I heard their high pitched whistles before I saw them on Sunday morning. The sound was piercing enough to serve as my early morning wake up call. I hopped out of bed and dashed to the window to search for these traveling gifts from nature. In the pre-dawn light, I could only see the dark silhouettes dotting the limbs at the very top of the sycamore tree but there was no mistaking the unique calls of this bird. The whistling bzeeee bzeeee, a little like a high pitched dog whistle, was coming from cedar waxwings, about 80 of them, dark against the sky. They’ve finally arrived. They never made a stop on their fall migration but this small ‘aristocracy’ or flock of waxwings was making its way to their northern breeding grounds.

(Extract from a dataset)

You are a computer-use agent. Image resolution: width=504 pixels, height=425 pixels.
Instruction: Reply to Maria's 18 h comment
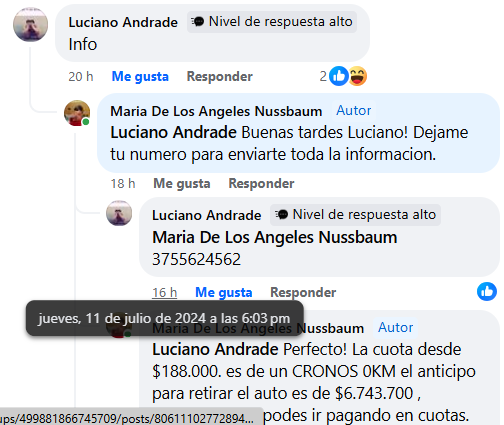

I was so honored to welcome these well-dressed birds to dine at the foster hollies again. The three trees were full of red juicy berries waiting for their arrival. Cedar waxwings are frugivores, meaning they eat small fruit during the fall, winter and spring, but they are also invertivores, or insect eaters, during the summer months. They are acrobatic in flight and are excellent insect catchers in mid air. I must alert my daughter in Maine that the birds are on their pilgrimage back to their nesting grounds near her. They breed around the lake near her home and entertain her as much as they do me. She once ‘saved’ a moth inside her home by tossing it from the back door… only to have a cedar waxwing snatch it in midair.
The fosters hollies are practically cleaned of berries today. They are nibbling on the seed balls of the sycamore and may linger for another day before they are off on their arduous northward journey. If you’d like to invite these well-dressed birds to dine with you, consider planting native fruit trees or maybe their favorite, fosters holly.